* [WHAT YOU WILL DO]: If a line in the data contains "button", copy it out.

Stored data:
..............................
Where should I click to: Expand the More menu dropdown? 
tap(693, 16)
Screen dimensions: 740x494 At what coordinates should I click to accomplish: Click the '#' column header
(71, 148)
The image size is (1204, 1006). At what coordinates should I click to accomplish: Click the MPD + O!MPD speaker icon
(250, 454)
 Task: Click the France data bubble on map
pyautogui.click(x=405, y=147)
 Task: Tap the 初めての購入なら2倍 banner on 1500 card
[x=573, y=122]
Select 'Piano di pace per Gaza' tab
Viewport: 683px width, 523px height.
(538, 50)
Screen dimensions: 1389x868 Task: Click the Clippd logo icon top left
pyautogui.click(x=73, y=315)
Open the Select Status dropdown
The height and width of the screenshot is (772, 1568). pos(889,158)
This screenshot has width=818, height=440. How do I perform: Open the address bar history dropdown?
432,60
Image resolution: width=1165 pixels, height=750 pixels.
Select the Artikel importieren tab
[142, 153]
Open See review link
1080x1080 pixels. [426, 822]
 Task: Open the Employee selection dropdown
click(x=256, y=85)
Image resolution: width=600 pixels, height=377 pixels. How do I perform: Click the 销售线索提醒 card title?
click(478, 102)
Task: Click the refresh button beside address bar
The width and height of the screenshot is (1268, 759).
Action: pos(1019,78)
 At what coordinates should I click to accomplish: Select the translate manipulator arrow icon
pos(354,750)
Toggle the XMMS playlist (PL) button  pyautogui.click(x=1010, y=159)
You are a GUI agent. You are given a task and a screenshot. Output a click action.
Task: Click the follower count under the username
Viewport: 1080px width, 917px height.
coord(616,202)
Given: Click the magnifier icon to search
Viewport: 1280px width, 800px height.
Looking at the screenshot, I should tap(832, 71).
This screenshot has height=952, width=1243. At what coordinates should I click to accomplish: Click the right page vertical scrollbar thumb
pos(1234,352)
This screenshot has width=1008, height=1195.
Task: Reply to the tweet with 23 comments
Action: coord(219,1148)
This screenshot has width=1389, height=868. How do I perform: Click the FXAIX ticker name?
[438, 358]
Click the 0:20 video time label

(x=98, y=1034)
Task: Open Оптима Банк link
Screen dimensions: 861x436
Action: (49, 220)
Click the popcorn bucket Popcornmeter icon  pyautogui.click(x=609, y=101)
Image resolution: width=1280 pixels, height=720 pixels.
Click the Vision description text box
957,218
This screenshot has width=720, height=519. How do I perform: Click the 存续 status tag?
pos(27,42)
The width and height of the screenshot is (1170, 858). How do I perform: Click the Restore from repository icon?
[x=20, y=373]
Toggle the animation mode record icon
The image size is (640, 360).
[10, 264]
..............................
* [ANSWER FOR THE TASK]:
Task: Click the refresh button beside address bar
Toggle the XMMS playlist (PL) button  pyautogui.click(x=1010, y=159)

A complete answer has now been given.